Remember, you can download the source file for this activity from [here](https://github.com/paezha/Spatial-Statistics-Course).

## Practice questions

Answer the following questions:

1. How does the quadrat-based test of independence respond to a small number of quadrats?
2. How does the quadrat-based test of independence respond to a large number of quadrats?
3. What are the limitations of quadrat analysis?
4. What is a kernel function?
5. How does the bandwidth affect a kernel function?

## Learning objectives

In this activity, you will:

1. Explore a dataset using quadrats and kernel density.
2. Experiment with different parameters (number/size of kernels and bandwidths).
3. Discuss the impacts of selecting different parameters.
4. Hypothesize about the underlying spatial process based on your analysis.

## Suggested reading

O'Sullivan D and Unwin D (2010) Geographic Information Analysis, 2nd Edition, Chapter 5. John Wiley & Sons: New Jersey.

## Preliminaries

For this activity you will need the following:

* An R markdown notebook version of this document (the source file).

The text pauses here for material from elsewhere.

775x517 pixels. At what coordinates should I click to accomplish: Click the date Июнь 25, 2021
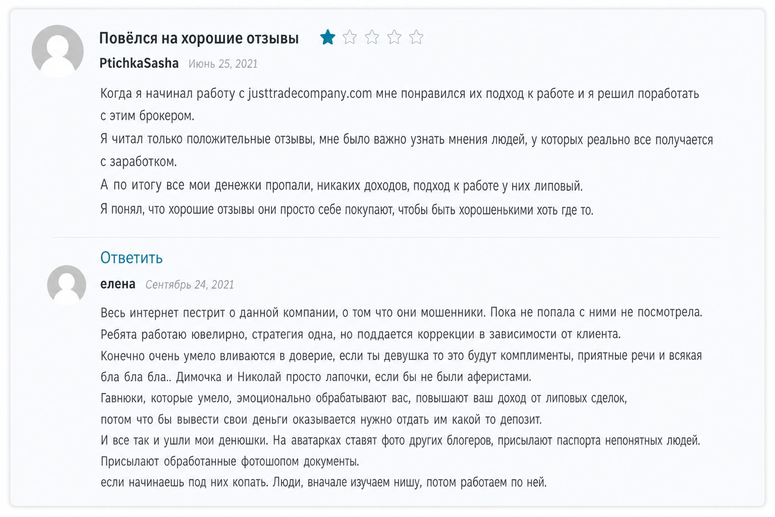(x=223, y=64)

* A package called `geog4ga3`.

It is good practice to clear the working space to make sure that you do not have extraneous items there when you begin your work. The command in R to clear the workspace is `rm` (for "remove"), followed by a list of items to be removed. To clear the workspace from _all_ objects, do the following:
```{r}
rm(list = ls())
```

Note that `ls()` lists all objects currently on the worspace.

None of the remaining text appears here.